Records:
=-=-=-=-=

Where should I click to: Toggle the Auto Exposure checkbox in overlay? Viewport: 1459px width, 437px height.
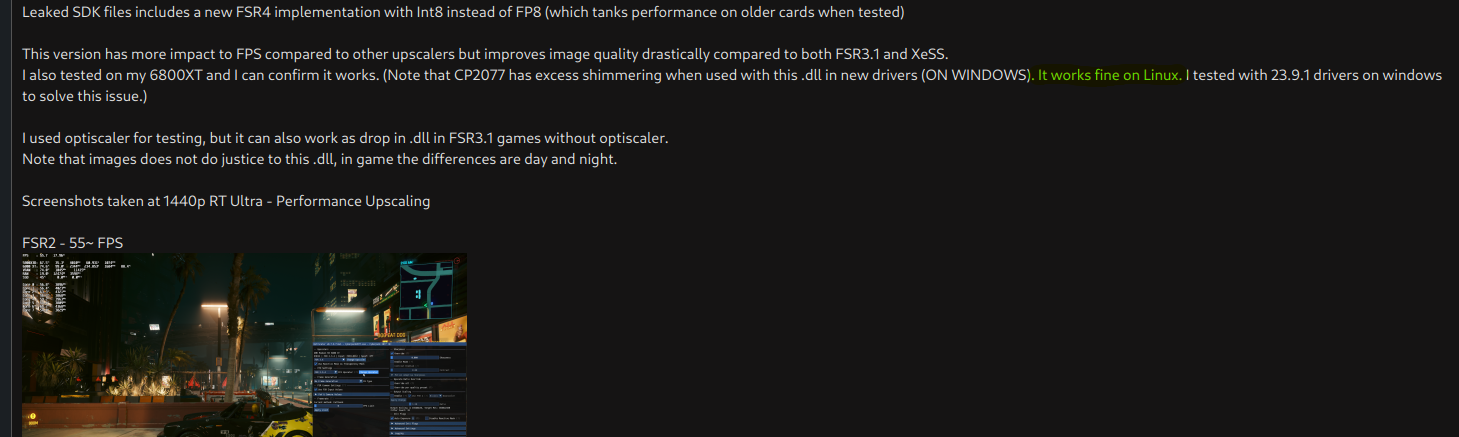(392, 418)
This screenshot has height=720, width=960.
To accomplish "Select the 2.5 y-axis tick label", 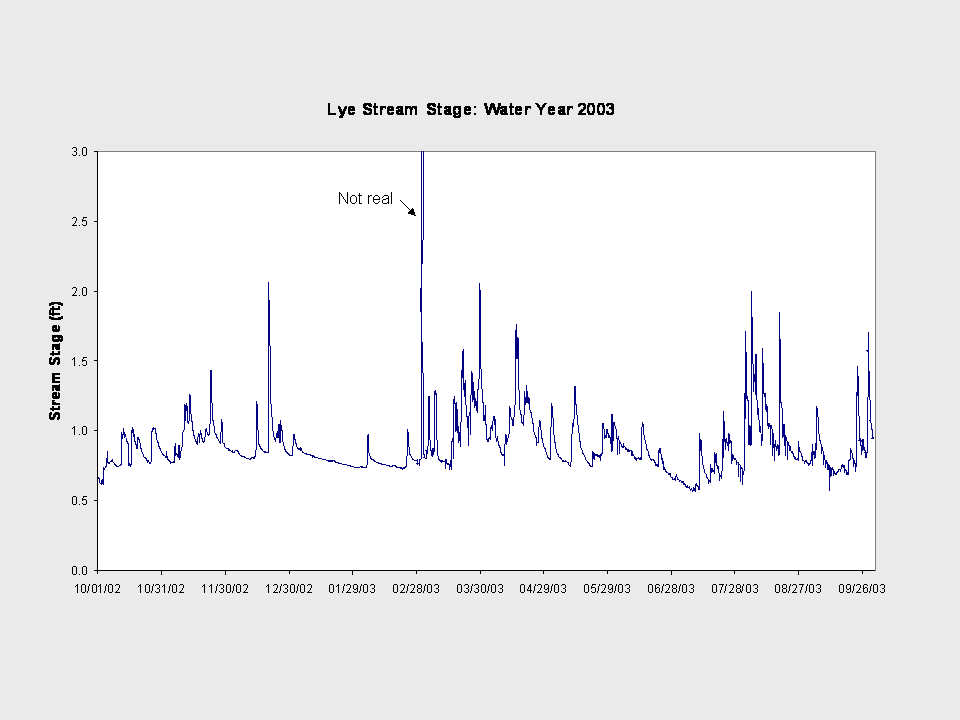I will (80, 221).
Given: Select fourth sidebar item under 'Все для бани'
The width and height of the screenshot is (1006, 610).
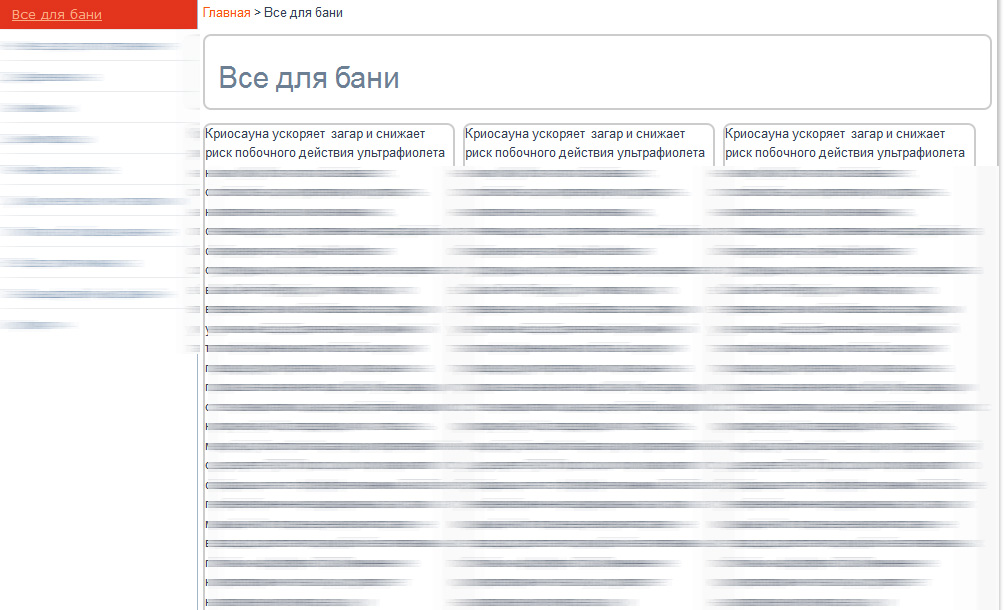Looking at the screenshot, I should [x=50, y=139].
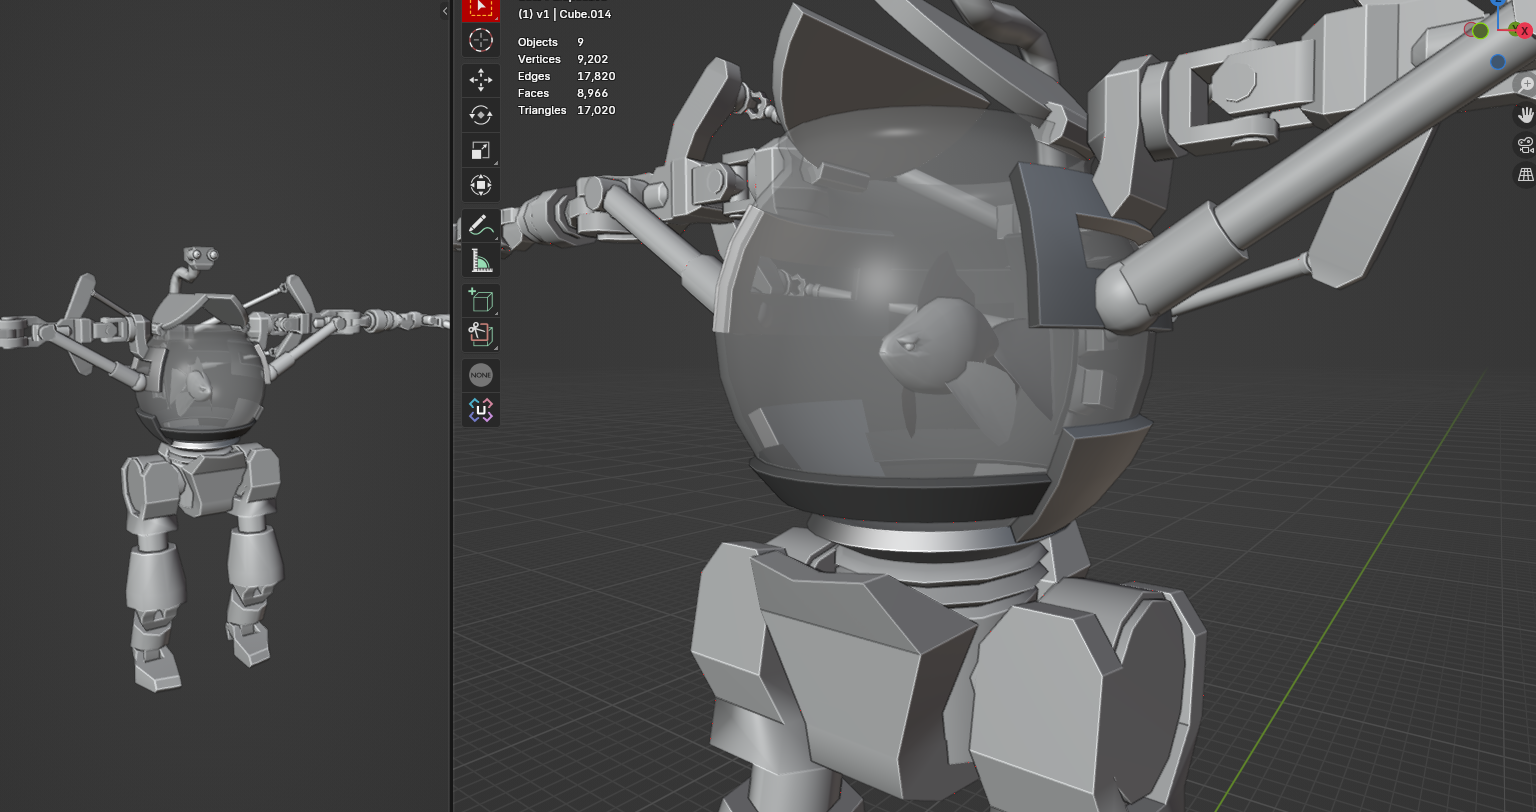1536x812 pixels.
Task: Select the Select Box tool
Action: point(481,8)
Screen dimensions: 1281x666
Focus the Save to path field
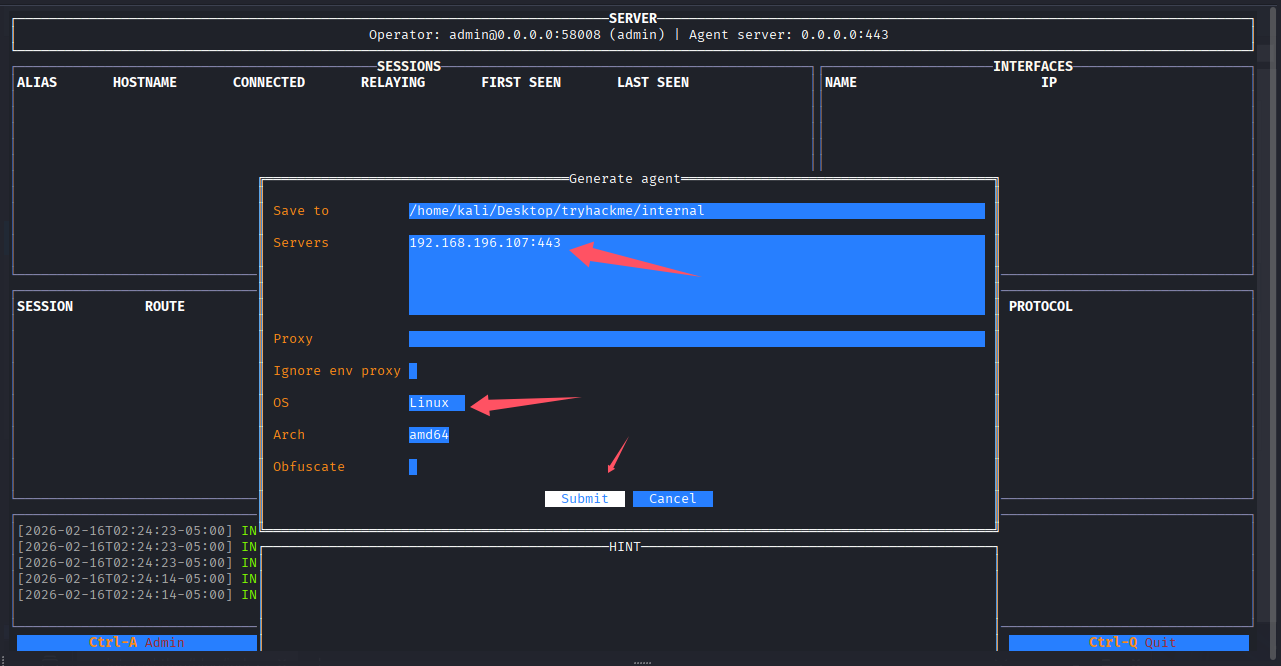click(696, 211)
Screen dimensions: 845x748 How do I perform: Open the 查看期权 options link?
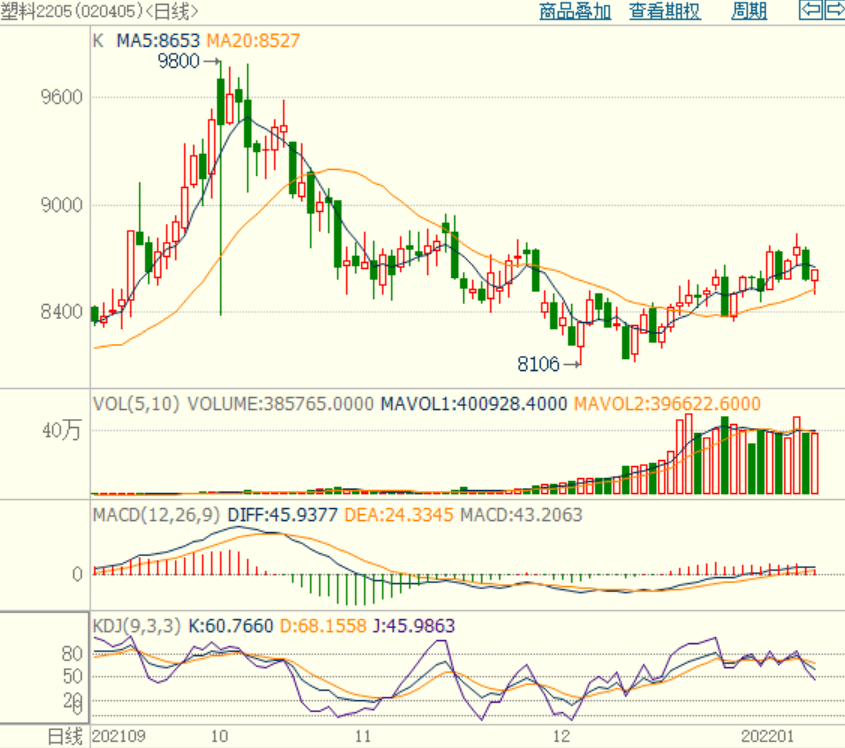coord(665,12)
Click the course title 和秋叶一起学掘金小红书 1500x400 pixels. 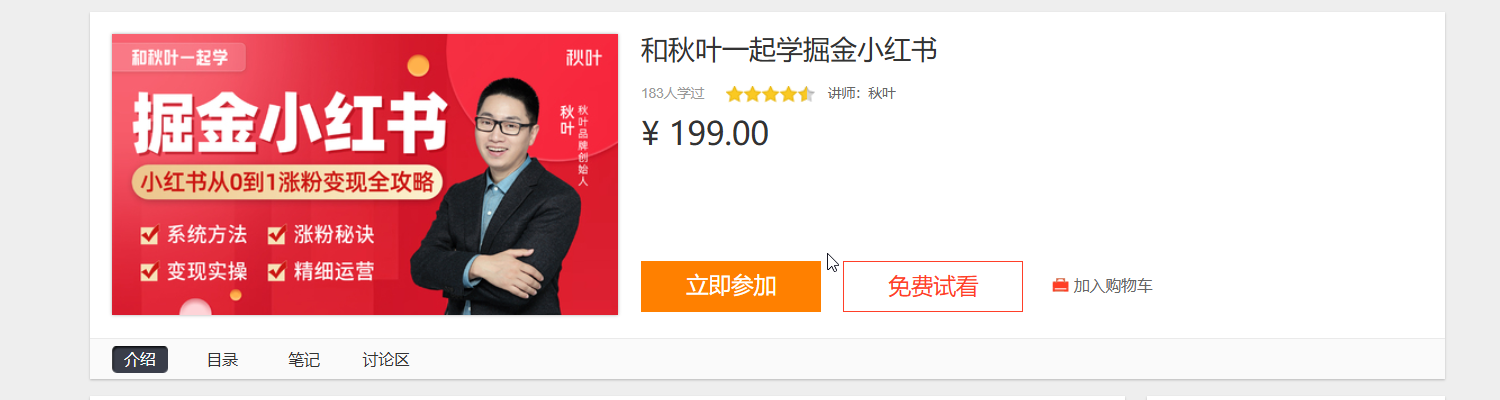789,50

=-=-=-=-=

**Work required**
Gather every line in the items above that contains the word "height", and copy each one in full.

**Exercise answer**
Where should I click to: Toggle the Auto Exposure checkbox in overlay? Viewport: 1459px width, 437px height.
This screenshot has height=720, width=960.
The width and height of the screenshot is (1006, 610).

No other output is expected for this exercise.